Estimates of its age range between 370 and 700 years. The circumference of the trunk is about 7 m. It is named after King Ludwig I, who frequented it during his numerous spa stays at the Staatsbad Brückenau. The oak has been described and depicted many times since 1780. Many domestic aristocrats and monarchs from abroad who were staying in Brückenau for the cure visited the oak.

==Location==
The King Ludwig Oak stands in the Sinn river valley at the foot of the Dreistelzberg mountain, at an elevation of about 300 m, in Staatsbad Brückenau, Bad Brückenau, Germany. Until the 20th century, the spa gardens of Brückenau surrounded the tree. Due to landscape changes it is now the edge of the park near an open space, about 10 m above the Sinn. A hiking trail with information boards leads past the oak. Almost the entire spa area can be seen from its elevated position. The central spa area with the Kursaal building, the spa hotel, and the foyer, lie about 200 m southeast of the oak. In between, state road 3180 runs from Staatsbad to the Züntersbach district.

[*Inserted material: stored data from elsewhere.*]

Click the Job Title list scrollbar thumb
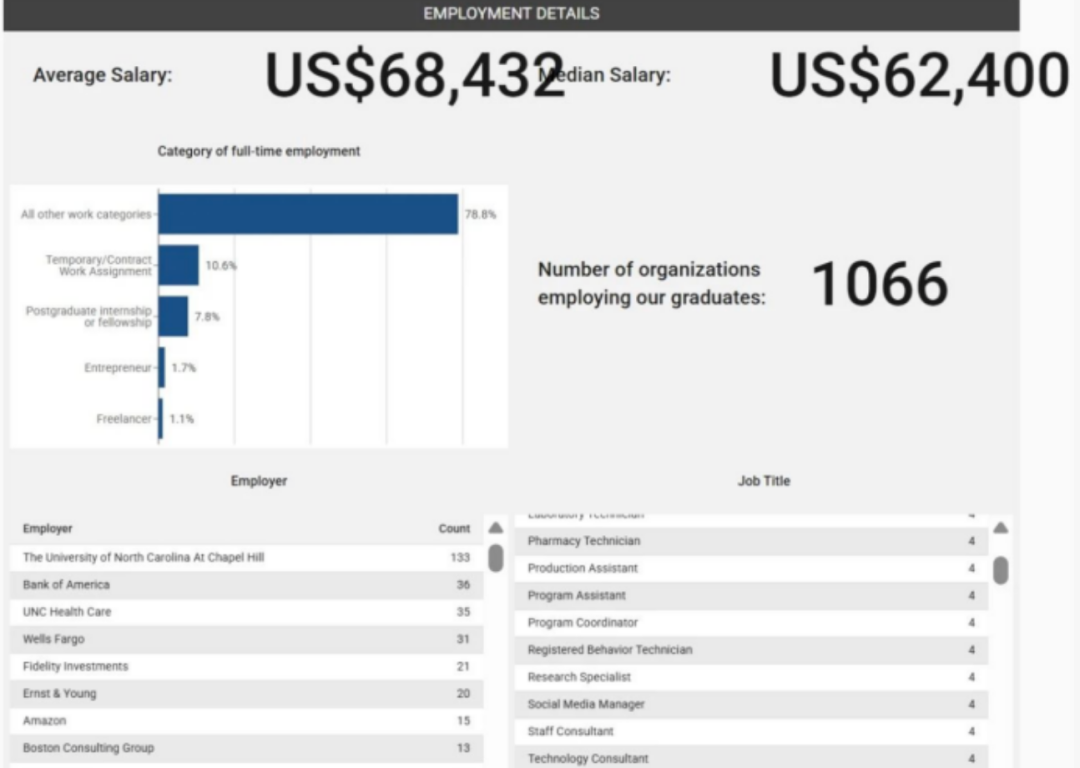Image resolution: width=1080 pixels, height=768 pixels. pos(1001,570)
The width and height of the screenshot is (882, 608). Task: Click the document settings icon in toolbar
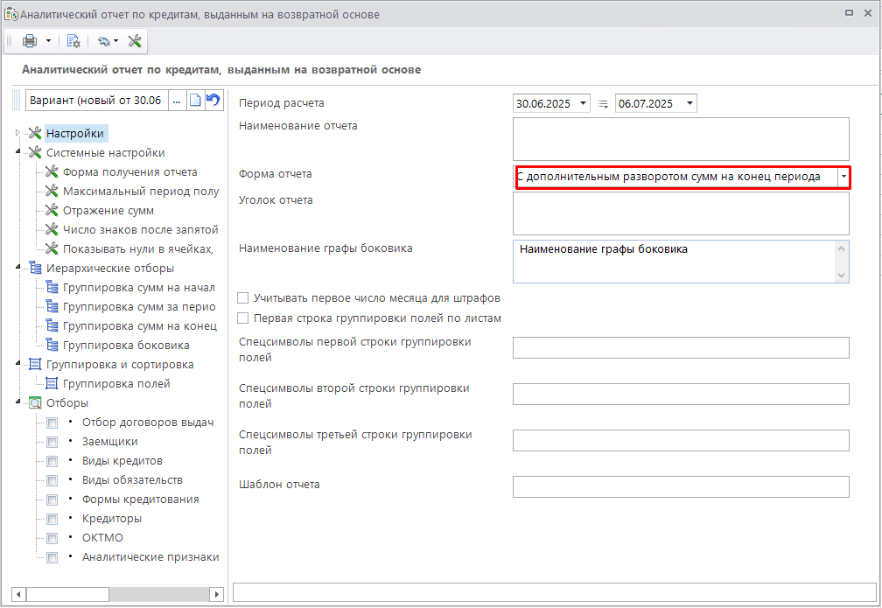click(73, 41)
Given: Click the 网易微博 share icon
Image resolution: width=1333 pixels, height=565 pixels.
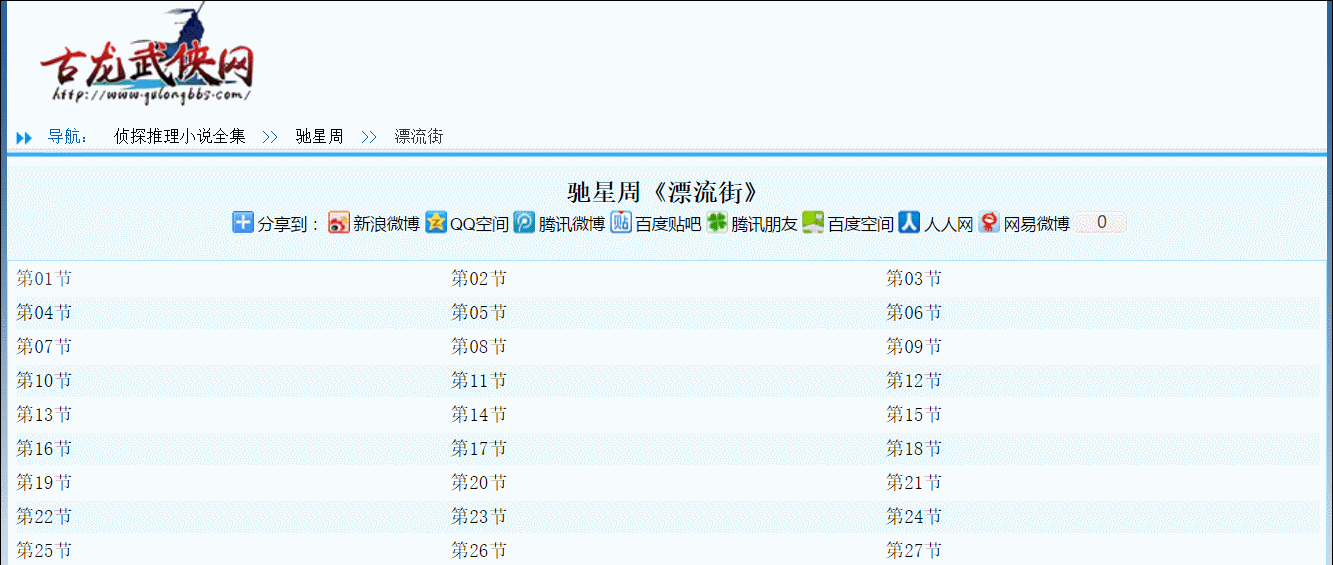Looking at the screenshot, I should coord(989,223).

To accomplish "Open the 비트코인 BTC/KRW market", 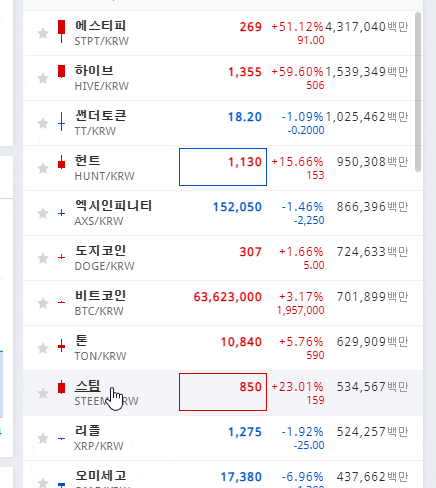I will pos(100,303).
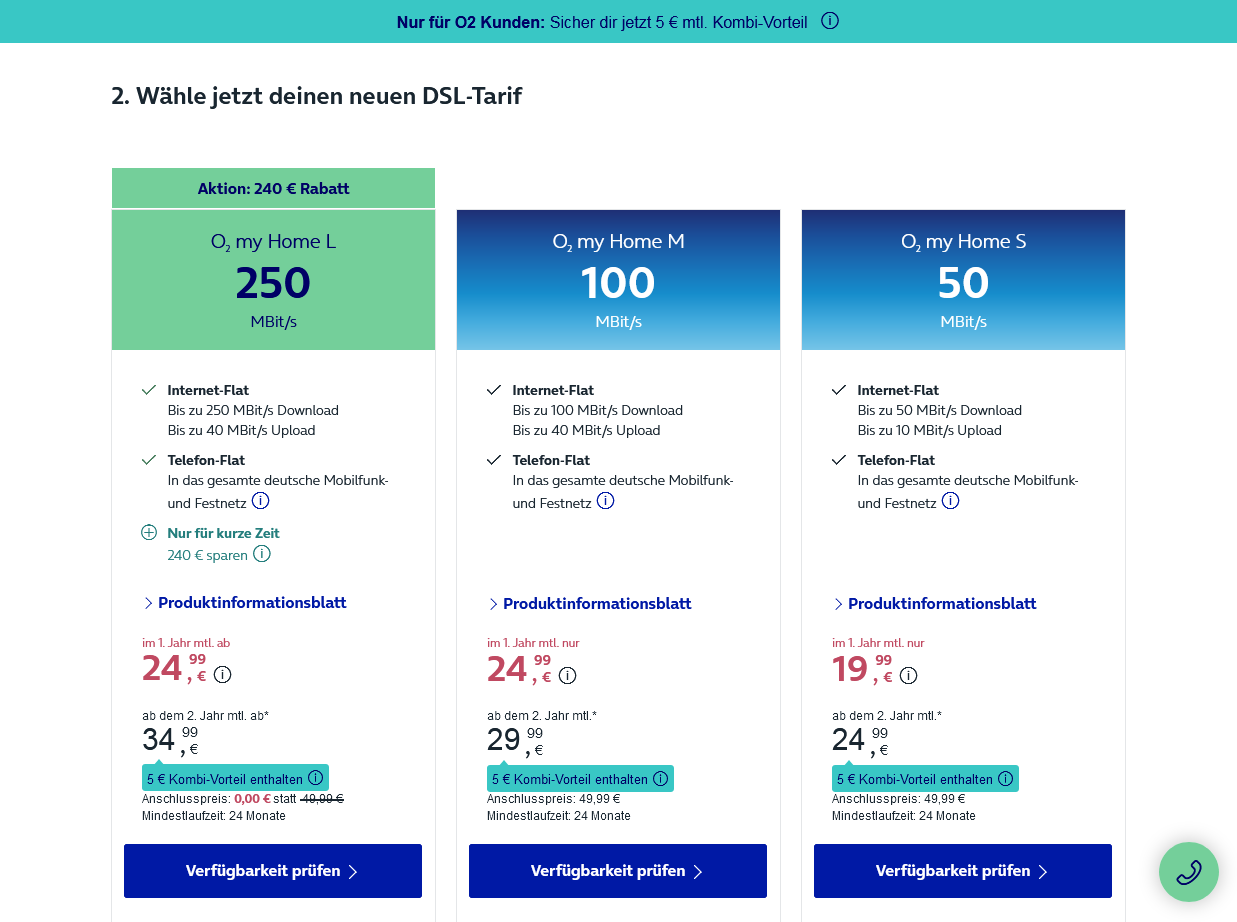Click Verfügbarkeit prüfen for my Home S
Screen dimensions: 1237x922
pyautogui.click(x=963, y=871)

King Ludwig I resided at the Fürstenhof during his spa stays. Built in 1775 as the summer residence of Prince-Bishop Heinrich von Bibra, the Fürstenhof is now the Fürstenhof Palace Hotel. It is about 150 m northeast of the oak. To the north, there is a small zoo in the old castle nursery and to the east is a herb garden. Several villas and a Protestant church were built to the west around 1900.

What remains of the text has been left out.